The Northwest Area Foundation announced today it is awarding the grant to the North Central Montana Community Ventures Coalition.
"We think there is a high probability that, if they are able to execute the plan the way it is developed, it could have a substantial impact on poverty in the area," Karl Stauber, president of the foundation, said today. "We think that if you are successful, you have much to teach the rest of the country."
Cascade County Commissioner Peggy Beltrone, co-chair of the coalition's steering committee, said the coalition has already received some funding, including a $16,000 grant from the U.S. Board of Crime Control and money from local banking, medical and agricultural businesses, and has already started a few of the hundreds of projects included in the plan.

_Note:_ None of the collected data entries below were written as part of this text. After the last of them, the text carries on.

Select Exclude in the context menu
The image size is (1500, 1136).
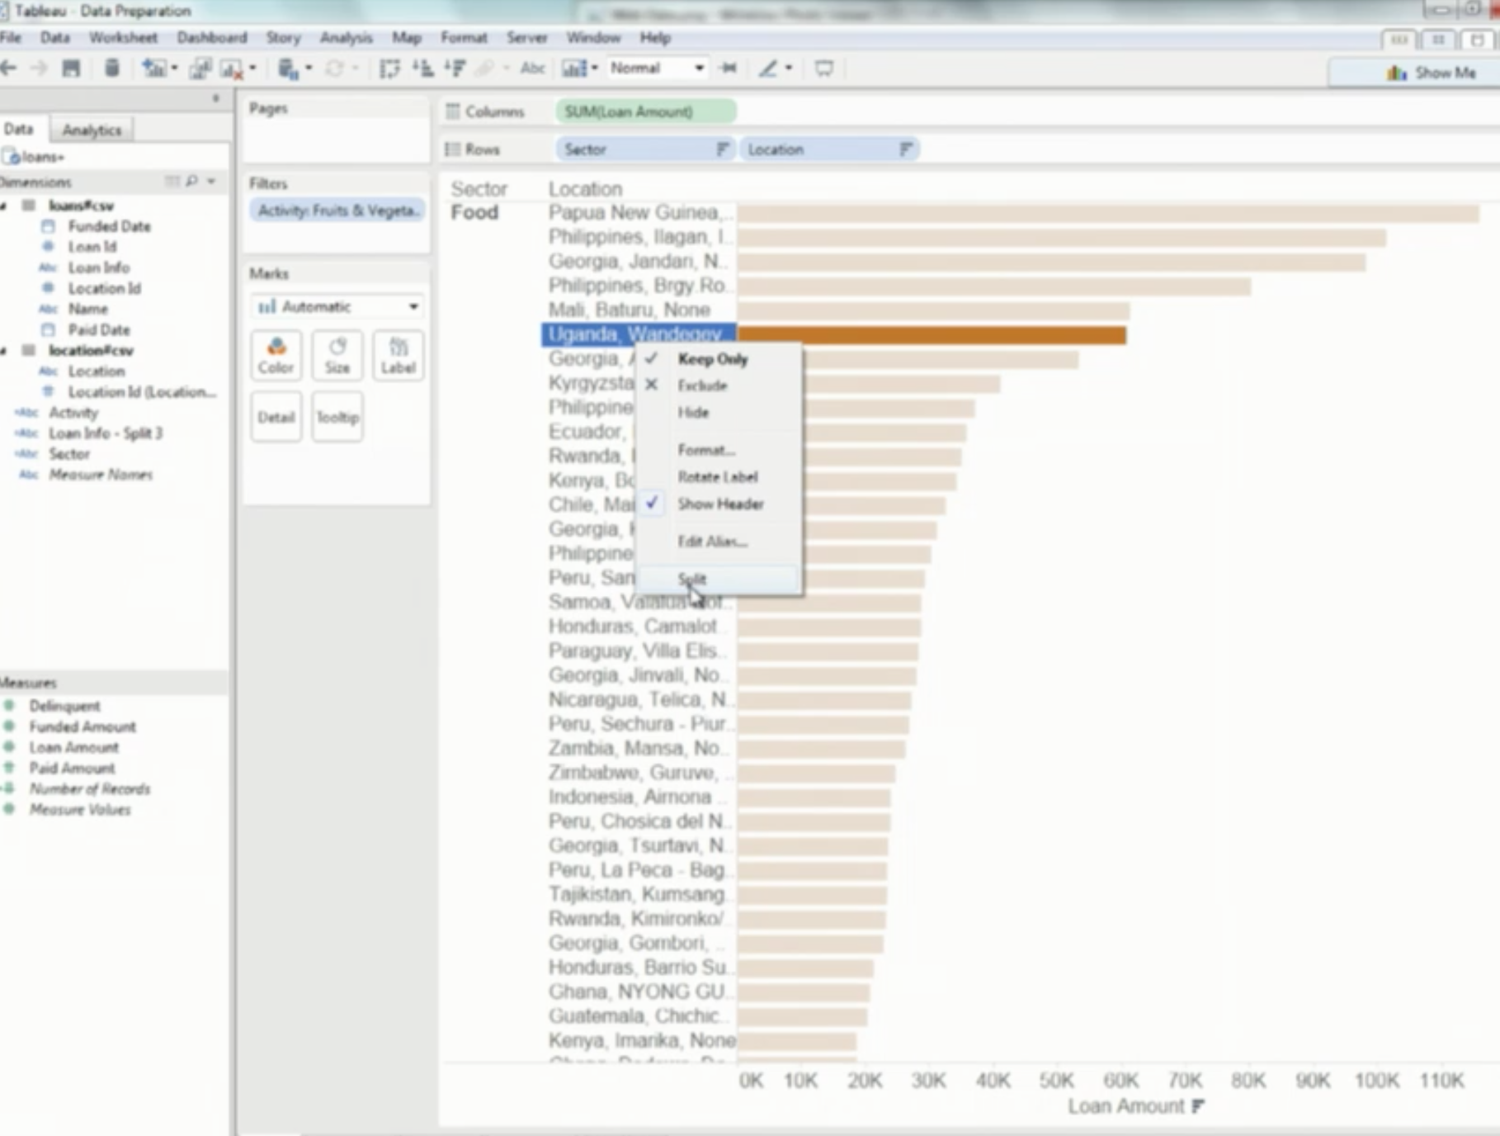click(x=702, y=386)
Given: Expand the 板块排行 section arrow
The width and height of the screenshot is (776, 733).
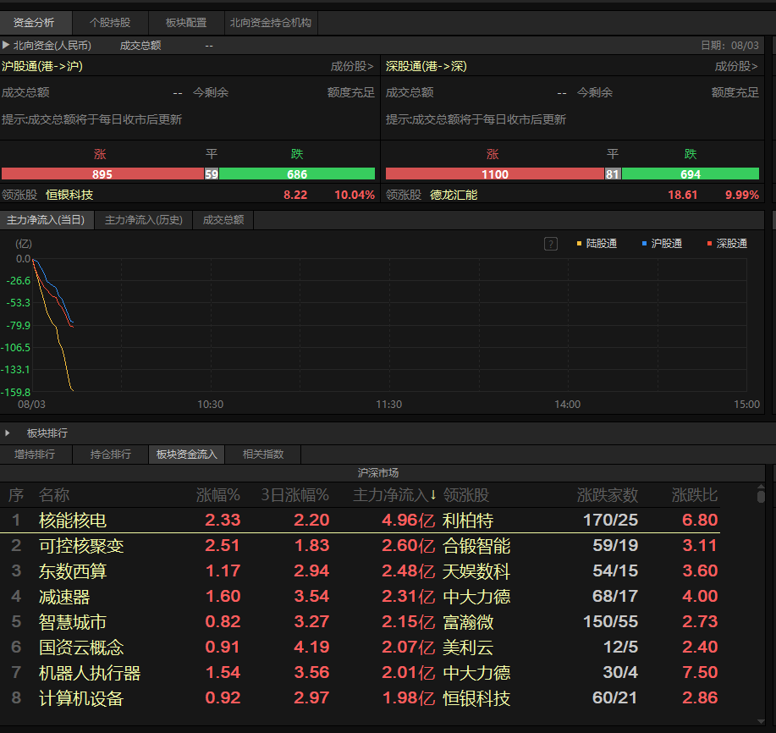Looking at the screenshot, I should click(x=7, y=433).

She said she is not completely sure what the process for transferring the foundation grant to the coalition will be. Members of the coalition will meet with members of the foundation next week, and will travel to St. Paul, Minn., for a two-day meeting about the grant in January.

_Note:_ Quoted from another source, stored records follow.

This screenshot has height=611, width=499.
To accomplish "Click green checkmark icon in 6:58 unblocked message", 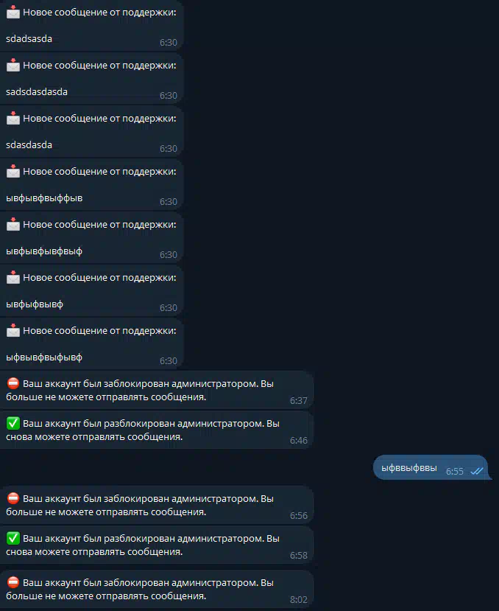I will click(13, 538).
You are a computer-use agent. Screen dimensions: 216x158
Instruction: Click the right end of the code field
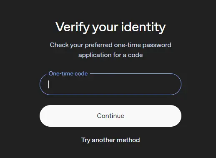click(176, 84)
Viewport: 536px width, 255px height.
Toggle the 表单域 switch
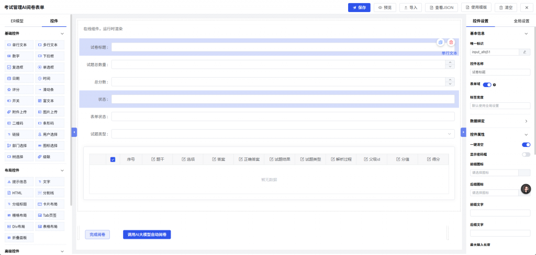pyautogui.click(x=487, y=84)
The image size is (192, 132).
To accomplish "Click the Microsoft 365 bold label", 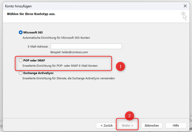I will 33,32.
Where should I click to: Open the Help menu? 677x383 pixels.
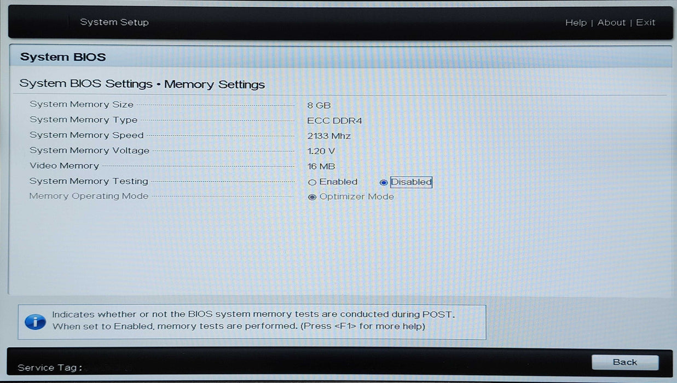pyautogui.click(x=576, y=22)
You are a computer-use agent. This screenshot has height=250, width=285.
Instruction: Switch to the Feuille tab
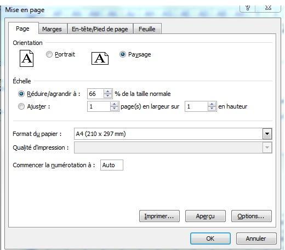147,29
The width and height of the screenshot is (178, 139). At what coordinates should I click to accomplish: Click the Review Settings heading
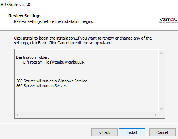coord(25,16)
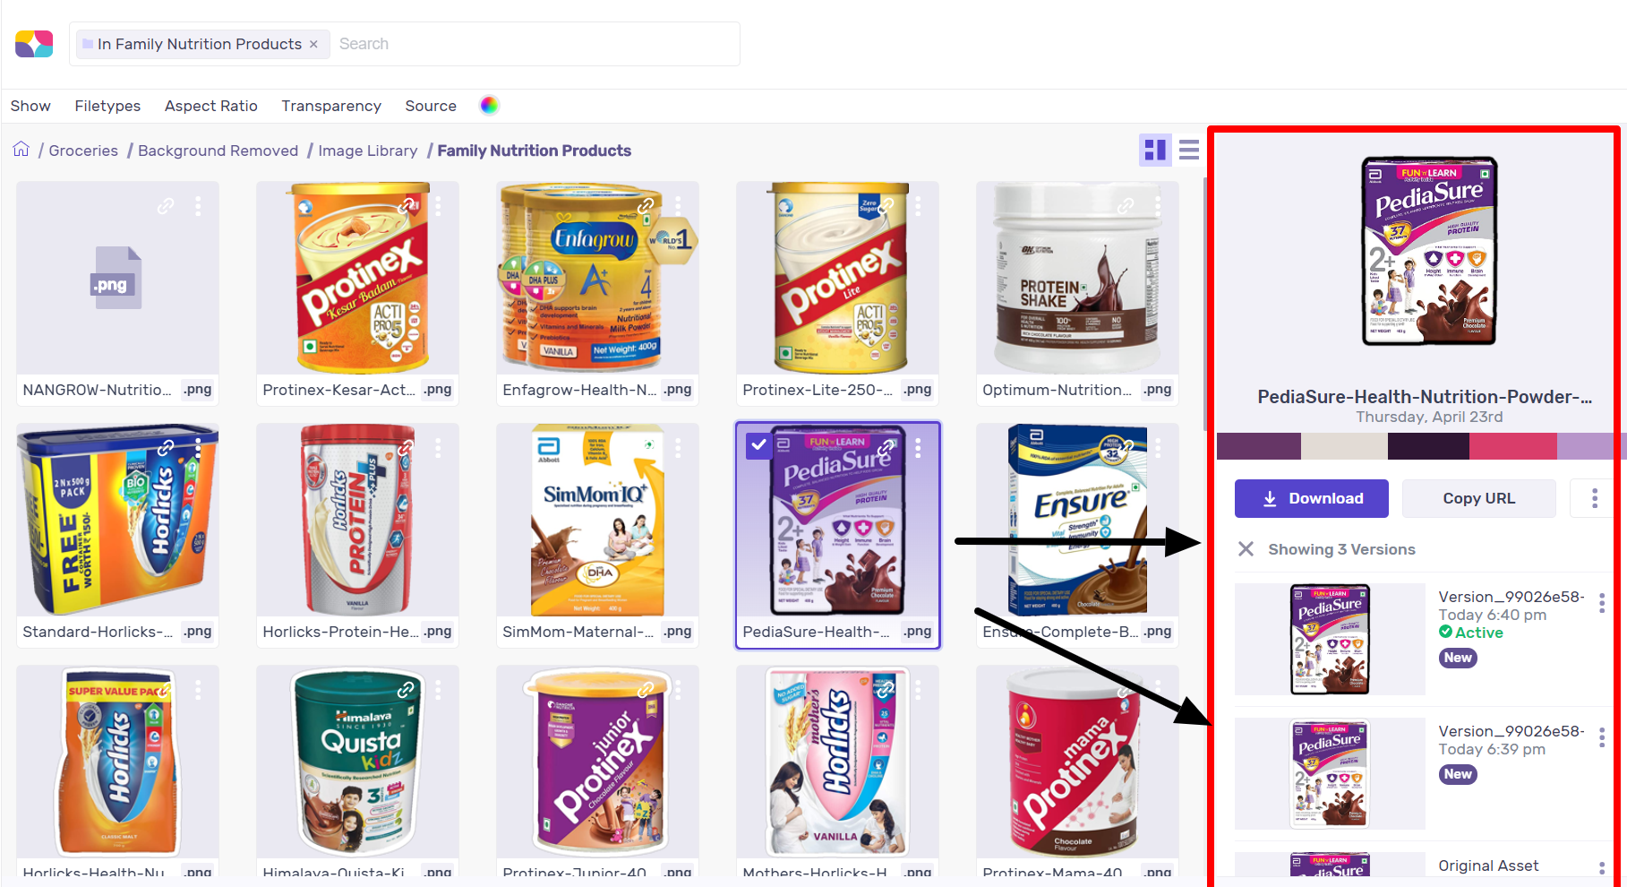Uncheck the selected PediaSure asset checkbox
1627x887 pixels.
point(758,444)
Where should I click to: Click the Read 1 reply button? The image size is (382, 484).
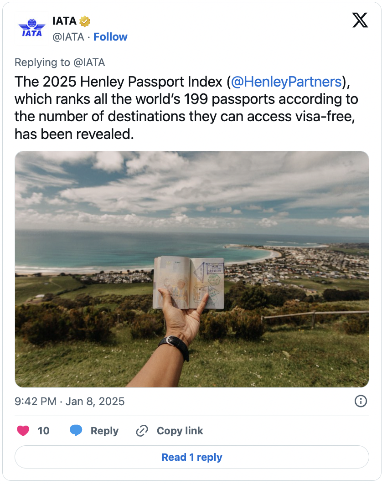click(x=192, y=457)
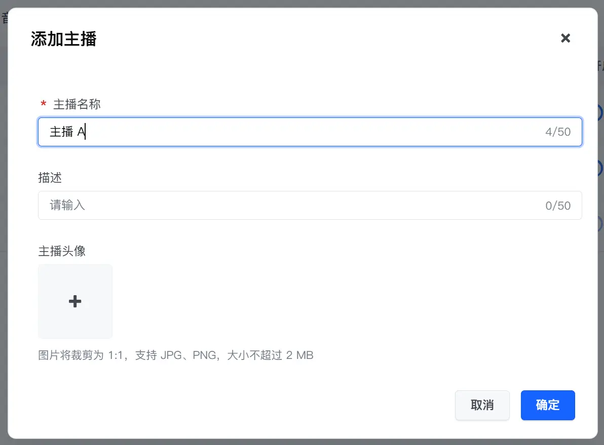Focus the 主播名称 input field
Image resolution: width=604 pixels, height=445 pixels.
tap(310, 132)
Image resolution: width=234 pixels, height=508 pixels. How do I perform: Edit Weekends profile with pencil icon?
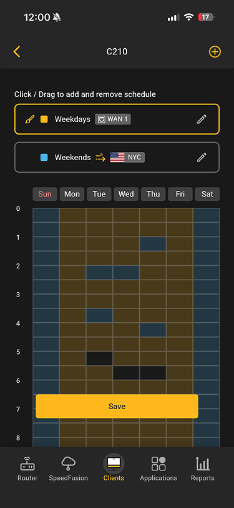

"I'm sure we'll learn a lot more then," she said.
Stauber said the actual transfer of funds probably will not start until mechanisms are set up by March.

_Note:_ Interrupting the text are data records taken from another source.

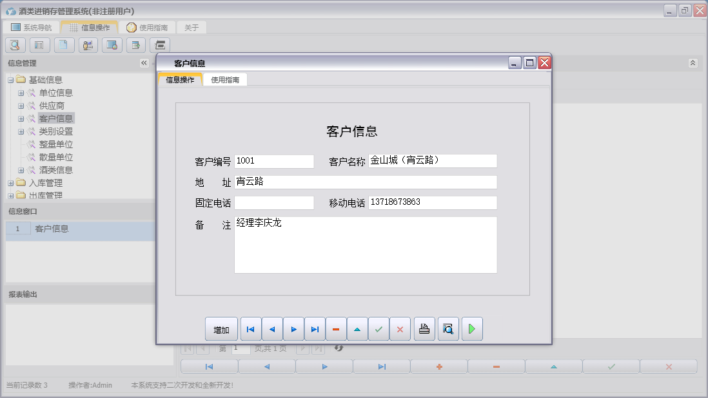Viewport: 708px width, 398px height.
Task: Click the 固定电话 input field
Action: click(274, 203)
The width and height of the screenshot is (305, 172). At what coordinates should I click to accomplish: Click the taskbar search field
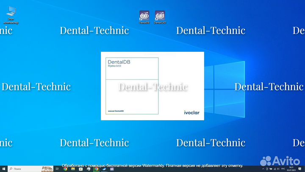pos(25,169)
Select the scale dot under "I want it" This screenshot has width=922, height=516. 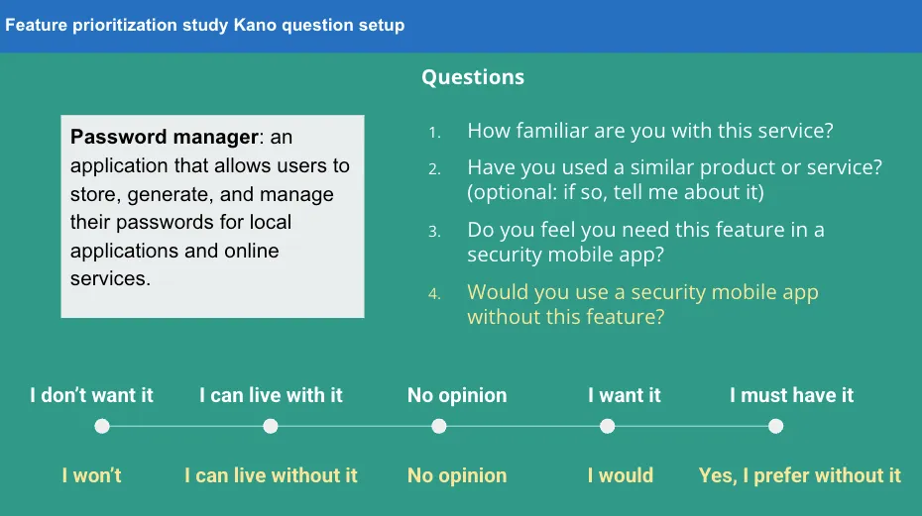608,427
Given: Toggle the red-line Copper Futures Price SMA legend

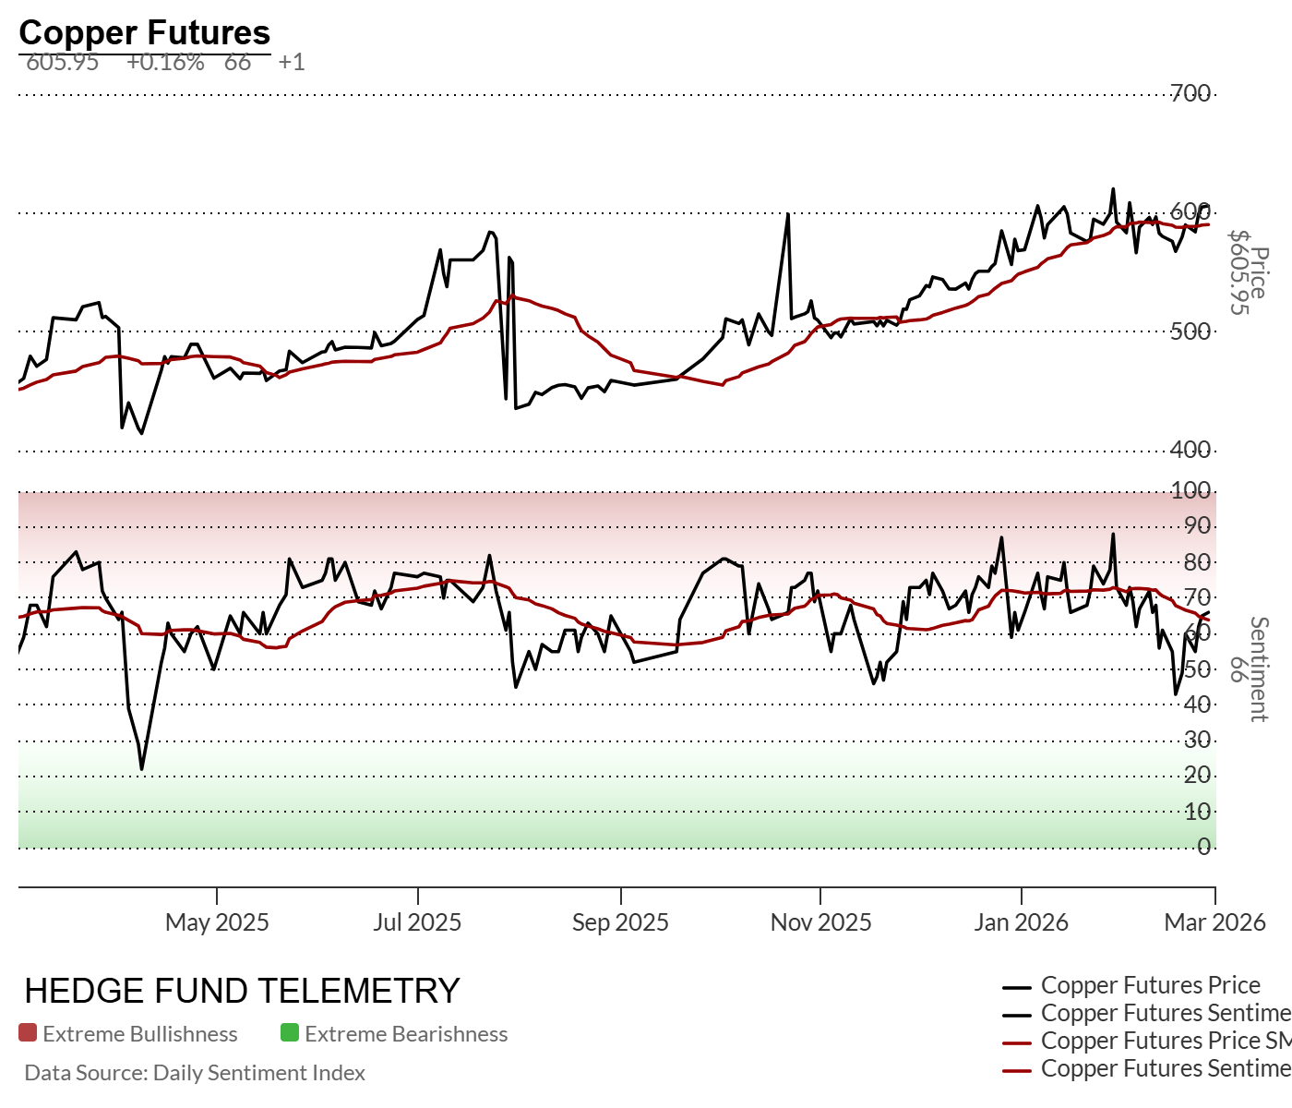Looking at the screenshot, I should point(1165,1041).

Four groups applied for the funding, including a group in Idaho, one in North Dakota and one in Iowa. The Montana group created a 124-page report with a 500-page appendix and a 30-minute documentary on poverty in the region to detail its plan of action.
The Idaho project also was selected for funding, and will receive $11 million.
Stauber said all four proposals were excellent, but that the Montana report met the six criteria set up in the grant requirements very well.
"It was an excellent proposal and plan," he said.
Vic Miller, director of District IV Human Resources Development Council, said today he is happy the grant came through.
"I'm obviously very excited and I'm very happy," he said. "It's been a great struggle the last couple years, and to have it come about is a good thing."
Miller said that he hopes the organizations and individuals that worked ogether to get the money continue to cooperate.
"Now that we have this kind of money, let's hope we can really make a difference. I hope the spirit of what we've done the last couple years carries on and that we don't get into a money grab," he said.
The project began four years ago when people in north-central Montana first heard that the foundation, founded by Louis Hill, son of Great Northern Railway founder James J. Hill, planned to distribute poverty-reduction grants.
"We're elated," said Paul Tuss, executive director of Bear Paw Development Corp. "You can't work on a project the magnitude of this one without being incredibly excited that out of 40 communities originally considered for this program, we were one of two communities selected."
The 40 regions were narrowed down to four before the final selection was made.
"We really look forward to working with everybody in north-central Montana in this 11-county region on what is clearly one of the most pervasive problems we face, and that's poverty," Tuss added.
Over the four years, 125 people worked on the project in seven different areas:
providing resources and skills necessary to build and maintain healthy families;
developing available and affordable educational opportunities at all educational levels;
building a healthy regional economy;
strengthening and promoting the spirituality and unique cultural aspects of the region;
improving the physical, mental, spiritual, emotional and cultural health of people living in poverty in the region;
ensuring that safe and affordable housing and home ownership is available;
and ensuring that transportation is available for low-income people.
The area includes Blaine, Cascade, Chouteau, Glacier, Hill, Judith Basin, Liberty, Phillips, Pondera, Teton and Toole counties and the Blackfeet, Fort Belknap and Rocky Boy reservations.
The coalition has identified projects with a total cost of about $75 million, with other projects included that do not have costs estimated yet. Members of the coalition said the money from the foundation will be leveraged to obtain money from other sources to obtain the rest of the necessary money.
Members of the coalition had said they would continue to work on the plan even if the Northwest Foundation didn't award them the grant.